The Death of Stalin is the story of the chaos that ensues when a leader through whom all decisions must flow is incapacitated. Those contending to replace him are vicious, weak, or both. Meanwhile, the country contends with shortages and empty shelves; major religious festivals are banned by the government; ministers panic about quite how many people are trying to pack themselves on to already overcrowded trains. Some genius somewhere decided to show this 2017 film on Sunday night on BBC Two.
The evening before, Boris Johnson had popped up on the other channel, to announce he was cancelling Christmas. If you looked at the statistics showing how rapidly Covid-19 infections had been rising, especially in London and the south east, the biggest mystery was not why the Prime Minister felt it necessary to tell people not to travel or mix household bubbles during the festive season, but why he had pretended for so long that the festivities would go ahead as planned.
At any rate, it meant that Johnson – a man whose defining political ideology is pig-headed optimism in the face of all the facts; who had begun 2020 by tweeting out an inane photograph of his two thumbs up with the caption, “This is going to be a fantastic year for Britain” – had become the first prime minister to literally cancel Christmas. It was as if Theresa May had been forced to pass a bill changing our national language to French. Meanwhile, the soft drinks company Schweppes has begun promoting its wares with the tagline “Longer-lasting bubbles”, and three days after hearing this slogan, I still can’t decide if this is an act of utter genius or the biggest fizzy drinks-based cock-up since the launch of New Coke.
(While I’m doing one sentence jokes that I haven’t worked out how to properly integrate into the body of the piece: has anyone else noticed if you painted Johnson green he’d be a dead ringer for the Grinch? Someone should try it, we could all do with cheering up.)
[See also: Boris Johnson has treated the public like fools – and we are paying the price]
As with Neville Chamberlain’s radio address to the nation in September 1939, the announcement that Christmas was cancelled was a lot less depressing than everything else that followed. Firstly, the news on 19 December that the capital and much of its hinterland would be entering the new-fangled tier four at midnight, after which, officially, nobody would be allowed to leave, meant that thousands of people attempted to leave with immediate effect, and every train out of London immediately took on the role of the last helicopter out of Saigon.
This would have been entirely unforeseeable for anyone who has never, at any point, interacted with another human being, but entirely predictable for everybody else. Without laying claim to scientific or technical knowledge I don’t have, it is also hard to reconcile this mass exodus with the government’s claim that its strategy was the best way to ensure that the new, more transmissible strain of coronavirus would stay firmly within the boundaries of the Home Counties.
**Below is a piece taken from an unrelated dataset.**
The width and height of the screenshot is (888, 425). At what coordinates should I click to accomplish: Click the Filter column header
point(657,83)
The new strain (are we going to keep up tradition by calling it Covid-20, just in time for the arrival of 2021?) also led to the involuntary closing of the UK’s borders, more than a week before the country was due to tumble out of the European single market without a deal. Whether this was another General Melchett-style plan to wrongfoot the enemy by blowing oneself up when it is least expected is to me, at time of writing, unclear.
What is clear is that the queues of lorries trying to get on to ships at Dover have already attained a length and grandeur that most experts hadn’t expected until some time in early January, and that sooner or later this is going to be felt on supermarket shelves. It is also clear that the prime minister is understating the number of lorries in said queue by several hundred – which, since lorries are fairly conspicuous and easy to count, feels like quite an odd claim to make. It comes to something when the Transport Secretary Grant Shapps – a branch of Foxtons in human form, a man who first came to public attention when he got caught pretending to be other people on the internet – is one of the more reassuring faces at a government press conference.
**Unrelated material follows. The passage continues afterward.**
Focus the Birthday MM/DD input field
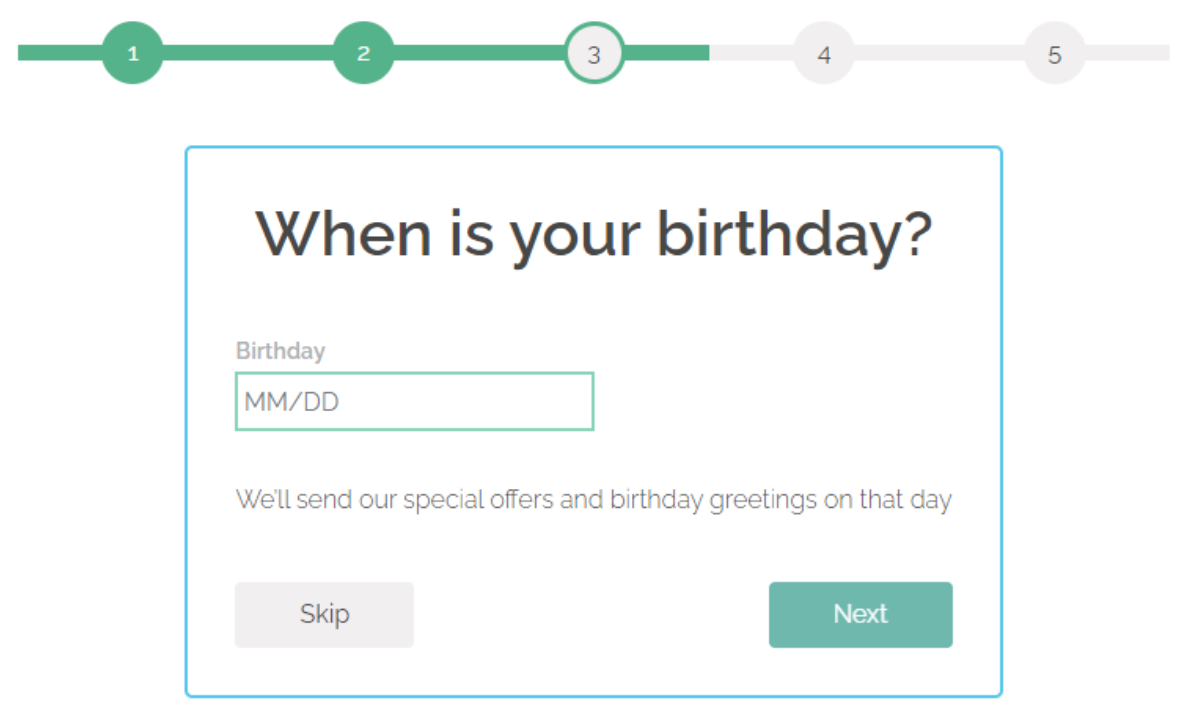 coord(414,402)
[See also: The UK and Covid-19: the tragedy of the road not taken]
Throughout it all, I keep wondering one thing: why doesn’t sunny Boris try to give us all some hope? Why not promise that, some time in the future, when the vaccination programme has reached a certain point, perhaps, we will get two back-to-back bank holidays to celebrate our survival of this national crisis?
Perhaps the Prime Minister doesn’t want to make a promise he’s not sure he can keep. Perhaps he thinks it’s unfair to schedule a back-up Christmas that would inevitably exclude NHS workers, retail staff and other large sections of the workforce.
Or perhaps the moon is made of blue cheese. There is a more obvious explanation: Boris Johnson loves to exude optimism. But the idea of doing something that might help people? That has never occurred to him. It’ll all be over by Christmas, they said. But they never said by Christmas of which year.